Je termine la conversation et attends impatiemment son retour d’appel. Pendant ce temps, j’imagine Guillaume, seul dans la jungle sauvage, dans la noirceur la plus totale. Mais sa réalité était
tout autre. Il voit ce qui lui semble être un étroit sentier. Il suit le sentier sur une dizaine de mètres, et là, comme sorti de nulle part, il découvre un chantier de construction au bord de la route. Il discerne quelques bâtiments dans la pénombre. Il marche vers l’un de ceux-ci et en fait le tour. À pas de loup, il entre par effraction par une porte laissée débarrée. Dans un petit racoin, à l’étage, il découvre une pièce munie d’un lit de camp couvert d’une épaisse couverture de poussières. Avec un balai qu’il trouve parmi les outils de construction, il nettoie le tout et ferme le loquet de sa porte. Puis, il s’installe pour la nuit.
Le téléphone sonne enfin. Le Dr Windsor m’apprend que la station de recherche se situe à quelques kilomètres d’où se trouve Guillaume.
« Il devra retourner sur la route principale et marcher en direction inverse. Après deux kilomètres, il croisera une habitation. De là, les scientifiques iront le chercher. »

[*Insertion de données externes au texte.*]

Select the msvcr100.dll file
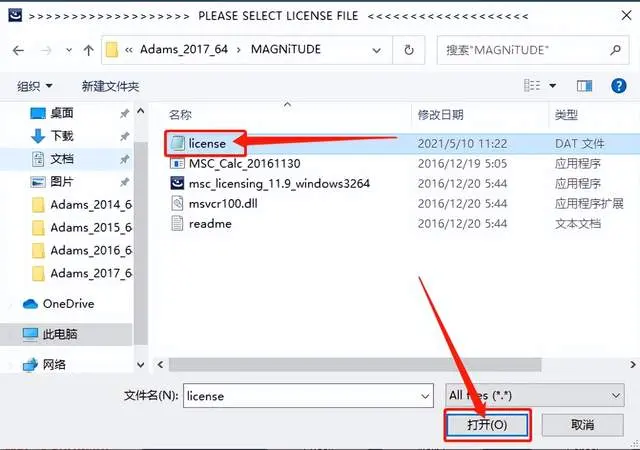640x450 pixels. (214, 203)
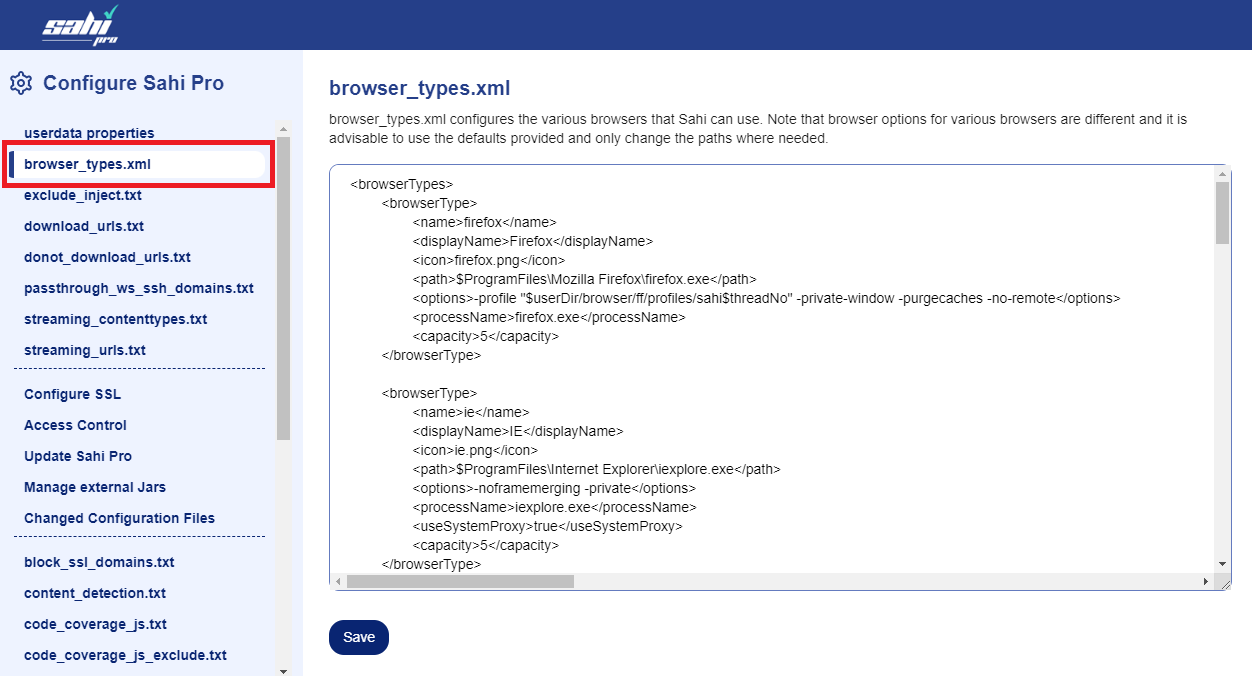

Je raccroche rapidement le combiné. J’envoie aussitôt cette information à Guillaume qui devrait pouvoir le lire sur sa liseuse, même dans une zone où le Wi-Fi n’est pas disponible. Guillaume me retéléphone d’emblée et me résume sa situation. Je dors sur mes deux oreilles. Mon fils est débrouillard. J’ai entièrement confiance en lui. Au réveil, il grignote des fruits secs et des noix qu’il a dans son sac. À la clarté, il prend le chemin, d’où un autobus le ramasse et le dépose à l’habitation. Une heure plus tard, il est dans la station de recherche, en compagnie d’autres scientifiques, prêt pour ses chasses d’insectes auxquelles il rêvait étant petit. Dans ce coin de paradis pour les passionnés de la nature, il y trouve une nouvelle espèce d’insecte (une chrysomèle) qu’il aura l’honneur de nommer dans un avenir rapproché!